The universe of PCs that don’t qualify for upgrade pricing would seem to be limited to those that (1) have been built from scratch or (2) bear counterfeit builds Windows that unsuspecting customers bought from unscrupulous box shops. New virtual machines also require the full version, but that’s about it — this represents a very tiny slice of the consumer-PC pie.

How do I know my Win7 installation is legit?

* “If I can get an upgrade version of Windows 7 to install on my PC and it validates as ‘genuine,’ I’m running everything legally and don’t need to worry about it, right?”

As far as I can tell, if you pass the validation hurdle once with an upgrade version of Windows 7, your computer won’t have to do anything in the future to prove whether you were or were not entitled to an upgrade.

You’ll definitely be running a copy of Win7 that’s validated as genuine.
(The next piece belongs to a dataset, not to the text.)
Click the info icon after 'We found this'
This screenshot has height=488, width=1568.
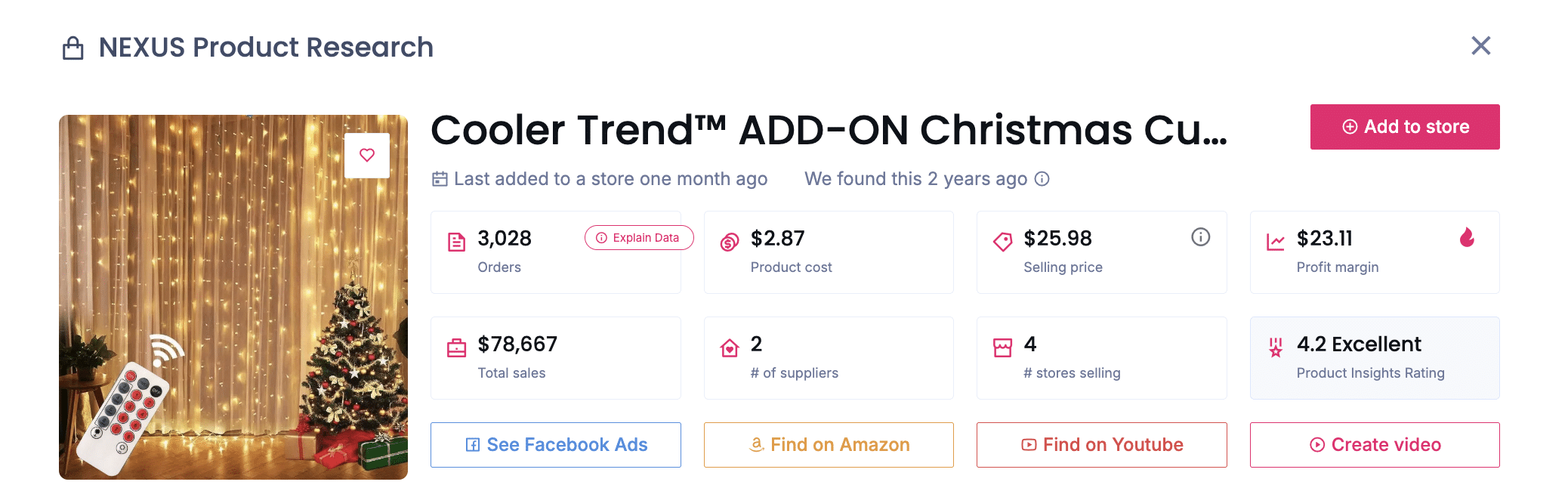[1042, 179]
Whether that also means your new copy meets the written definition in Microsoft’s EULA depends on whether you ever owned a legal copy of Windows for that PC. That can sometimes be hard to verify.
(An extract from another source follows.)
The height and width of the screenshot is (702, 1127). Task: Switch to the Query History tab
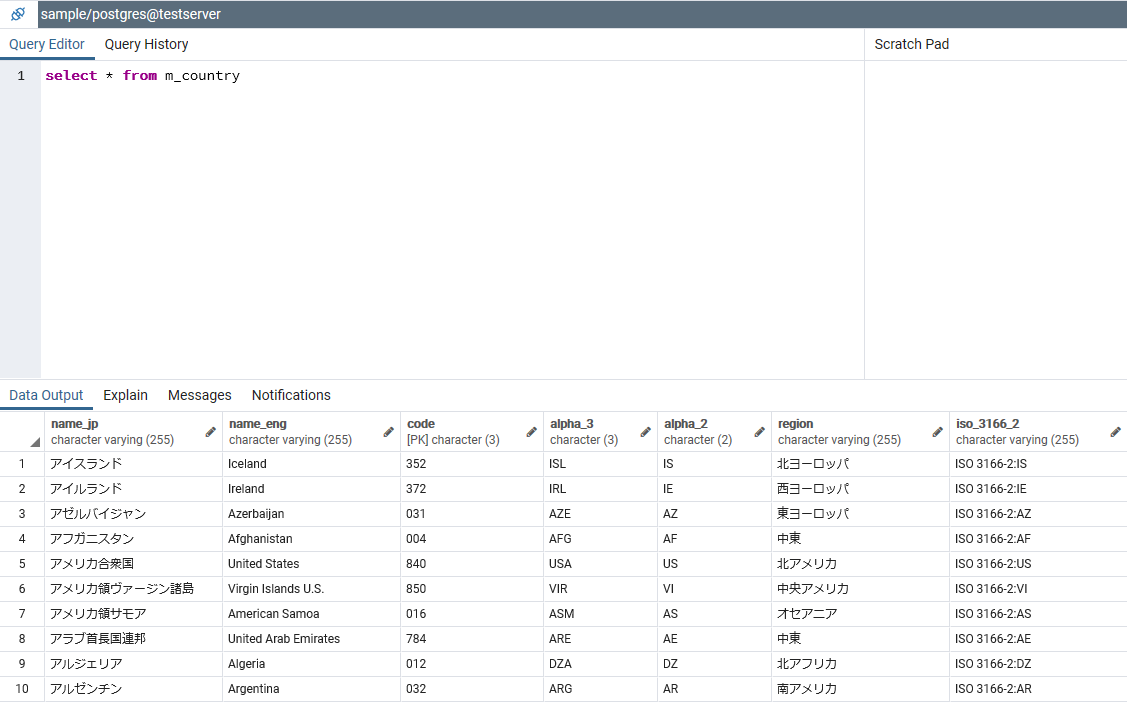146,44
Can I upgrade in place from XP to Vista to Win7?

* “I’m running Windows XP. I know I can’t do an in-place upgrade from XP to Windows 7, but can I do an in-place upgrade from XP to Vista, and then another from Vista to Windows 7?”
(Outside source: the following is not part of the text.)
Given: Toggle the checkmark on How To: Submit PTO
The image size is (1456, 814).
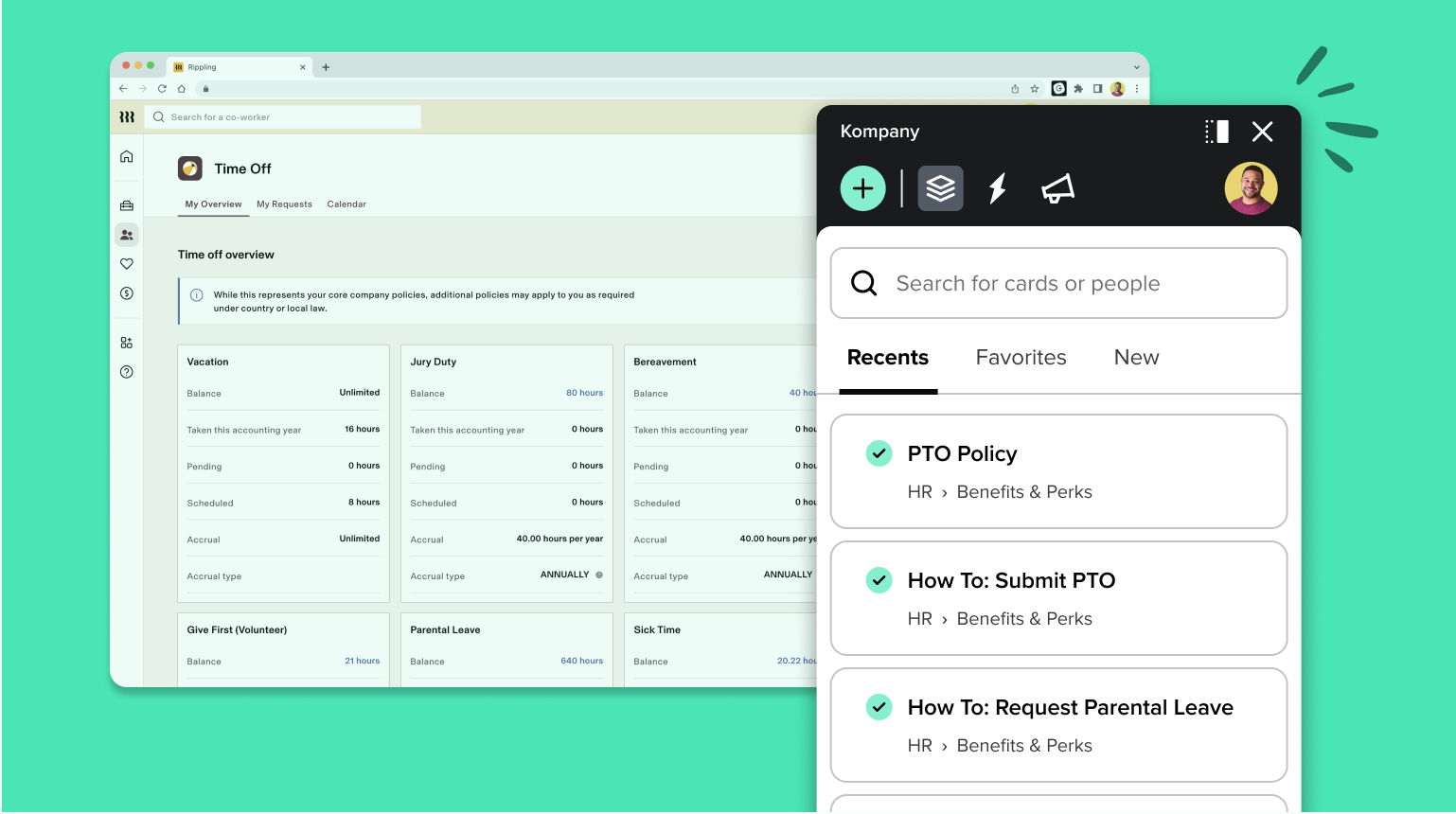Looking at the screenshot, I should [x=879, y=580].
You can, but that gives Windows two opportunities to shoot you in the foot.

Many of my friends tell me I’m superstitious, but I strongly recommend that people perform a custom (clean) install. Yes, that entails reinstalling programs and re-entering your custom system settings, but it’s still my advice — even if you have a PC that can accommodate an in-place upgrade.

Sticking Win7 on top of an old copy of Windows is like building a new house on old landfill. You never know what’s going to come to the surface, or where, or when. A very large percentage of the problems people are having with Windows 7 installations occur with in-place upgrades.

Which Win7 is right for me: 32-bit or 64-bit?

* “Should I install the 32-bit or 64-bit version of Windows 7? How do I get the right one?”

Every Windows 7 box that you buy on store shelves — whether an upgrade or full version of Home Premium, Professional, or Ultimate — contains two DVDs. One has the 32-bit version and the other has the 64-bit version.

If you ignore the recommendation I made in the above item and insist on performing an in-place upgrade, you can do so only from 32-bit to 32-bit or 64-bit to 64-bit. However, if you do a custom (clean) install on a machine that formerly ran a 32-bit version of XP or Vista, you should seriously consider moving to 64-bit computing.

See my July 16 Top Story for information that will help you determine whether 64-bit is right for you. If you decide that it is, follow the instructions in the article to run the Windows 7 Upgrade Advisor.

If the Upgrade Advisor indicates your PC can support a 64-bit version of Windows — and it doesn’t warn you that your specific hardware doesn’t have drivers — give 64-bit a try. Although there are some devices from major manufacturers that don’t have 64-bit drivers, several of these vendors have been embarrassed into writing new ones.

Can I upgrade Vista Ultimate to any Win7 flavor?

* “I got suckered into paying for Windows Vista Ultimate. What a waste! Adding insult to pecuniary injury, if I want to upgrade, I have to pay for Windows 7 Ultimate, right?”


If you want to perform an in-place upgrade from 32-bit Vista Ultimate, you have to pay for the Windows 7 Ultimate upgrade and must install the 32-bit version. However, if you perform a custom (clean) install, you can upgrade that Vista Ultimate PC to whichever version of Windows 7 you prefer.

It gets confusing because the term “upgrade” has two completely different meanings. If you want to do an in-place upgrade and avoid reinstalling your programs and updating your settings, you have very limited choices about which versions of Windows you can start with and what you can upgrade to. (See Microsoft’s somewhat-muddled explanation of the Win7 Upgrade Option Program on the official Windows 7 site.)

If you’re willing to perform a clean install, you can upgrade any version of XP or Vista to any version of Windows 7, and you need pay for only the Upgrade Option for Windows 7 — no need to buy the full-install package.

I just saved you about a hundred bucks, yes?